→ PROBLEM TO WORK ON:
Rewrite the entries below, replacing "pixels" with "px" wherever it occurs and leaving everything else unchanged.

→ INFORMATION SHOWN:

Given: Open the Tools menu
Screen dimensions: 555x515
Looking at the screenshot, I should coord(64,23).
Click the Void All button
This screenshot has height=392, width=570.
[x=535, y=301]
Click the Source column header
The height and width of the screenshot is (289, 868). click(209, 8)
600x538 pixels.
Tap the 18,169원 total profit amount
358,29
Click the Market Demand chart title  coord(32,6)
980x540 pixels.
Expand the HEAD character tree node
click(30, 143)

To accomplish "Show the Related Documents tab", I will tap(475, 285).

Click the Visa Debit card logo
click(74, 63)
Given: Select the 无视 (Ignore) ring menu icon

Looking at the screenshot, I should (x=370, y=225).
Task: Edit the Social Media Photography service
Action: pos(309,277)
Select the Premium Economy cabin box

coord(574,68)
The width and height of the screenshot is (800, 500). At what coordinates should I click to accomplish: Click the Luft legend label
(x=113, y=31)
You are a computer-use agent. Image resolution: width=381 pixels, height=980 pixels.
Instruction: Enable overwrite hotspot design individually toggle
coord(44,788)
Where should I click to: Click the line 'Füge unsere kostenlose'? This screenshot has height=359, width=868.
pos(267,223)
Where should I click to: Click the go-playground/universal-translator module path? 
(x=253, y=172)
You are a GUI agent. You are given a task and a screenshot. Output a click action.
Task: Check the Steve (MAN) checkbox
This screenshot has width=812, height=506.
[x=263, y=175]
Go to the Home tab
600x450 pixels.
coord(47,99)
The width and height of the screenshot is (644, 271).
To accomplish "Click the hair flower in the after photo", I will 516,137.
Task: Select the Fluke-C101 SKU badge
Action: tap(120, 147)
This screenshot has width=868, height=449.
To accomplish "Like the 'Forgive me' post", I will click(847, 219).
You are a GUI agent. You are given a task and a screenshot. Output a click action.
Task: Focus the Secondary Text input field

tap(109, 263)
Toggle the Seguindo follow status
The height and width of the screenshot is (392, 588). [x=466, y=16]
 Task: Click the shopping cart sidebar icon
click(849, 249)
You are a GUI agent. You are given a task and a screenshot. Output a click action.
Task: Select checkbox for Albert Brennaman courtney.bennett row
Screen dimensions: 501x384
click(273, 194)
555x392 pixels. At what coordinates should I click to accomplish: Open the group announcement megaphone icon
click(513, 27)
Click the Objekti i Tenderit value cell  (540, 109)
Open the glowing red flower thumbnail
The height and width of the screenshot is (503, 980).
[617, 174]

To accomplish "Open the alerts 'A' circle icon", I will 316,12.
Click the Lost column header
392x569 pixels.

→ TASK SOLUTION:
Given: Open the Tools menu
Screen dimensions: 555x515
Looking at the screenshot, I should coord(64,23).
Click the Void All button
This screenshot has height=392, width=570.
[x=535, y=301]
Click the Source column header
The height and width of the screenshot is (289, 868). click(209, 8)
600x538 px.
Tap the 18,169원 total profit amount
358,29
Click the Market Demand chart title  coord(32,6)
980x540 px.
Expand the HEAD character tree node
click(30, 143)

To accomplish "Show the Related Documents tab", I will tap(475, 285).

Click the Visa Debit card logo
click(74, 63)
Given: Select the 无视 (Ignore) ring menu icon

Looking at the screenshot, I should (x=370, y=225).
Task: Edit the Social Media Photography service
Action: pos(309,277)
Select the Premium Economy cabin box

coord(574,68)
The width and height of the screenshot is (800, 500). At what coordinates should I click to accomplish: Click the Luft legend label
(x=113, y=31)
You are a computer-use agent. Image resolution: width=381 px, height=980 px.
Instruction: Enable overwrite hotspot design individually toggle
coord(44,788)
Where should I click to: Click the line 'Füge unsere kostenlose'? This screenshot has height=359, width=868.
pos(267,223)
Where should I click to: Click the go-playground/universal-translator module path? 
(x=253, y=172)
You are a GUI agent. You are given a task and a screenshot. Output a click action.
Task: Check the Steve (MAN) checkbox
This screenshot has width=812, height=506.
[x=263, y=175]
Go to the Home tab
600x450 px.
coord(47,99)
The width and height of the screenshot is (644, 271).
To accomplish "Click the hair flower in the after photo", I will 516,137.
Task: Select the Fluke-C101 SKU badge
Action: tap(120, 147)
This screenshot has width=868, height=449.
To accomplish "Like the 'Forgive me' post", I will click(847, 219).
You are a GUI agent. You are given a task and a screenshot. Output a click action.
Task: Focus the Secondary Text input field

tap(109, 263)
Toggle the Seguindo follow status
The height and width of the screenshot is (392, 588). [x=466, y=16]
 Task: Click the shopping cart sidebar icon
click(849, 249)
You are a GUI agent. You are given a task and a screenshot. Output a click action.
Task: Select checkbox for Albert Brennaman courtney.bennett row
Screen dimensions: 501x384
click(273, 194)
555x392 px. At what coordinates should I click to accomplish: Open the group announcement megaphone icon
click(513, 27)
Click the Objekti i Tenderit value cell  (540, 109)
Open the glowing red flower thumbnail
The height and width of the screenshot is (503, 980).
[617, 174]

To accomplish "Open the alerts 'A' circle icon", I will 316,12.
Click the Lost column header
392x569 px.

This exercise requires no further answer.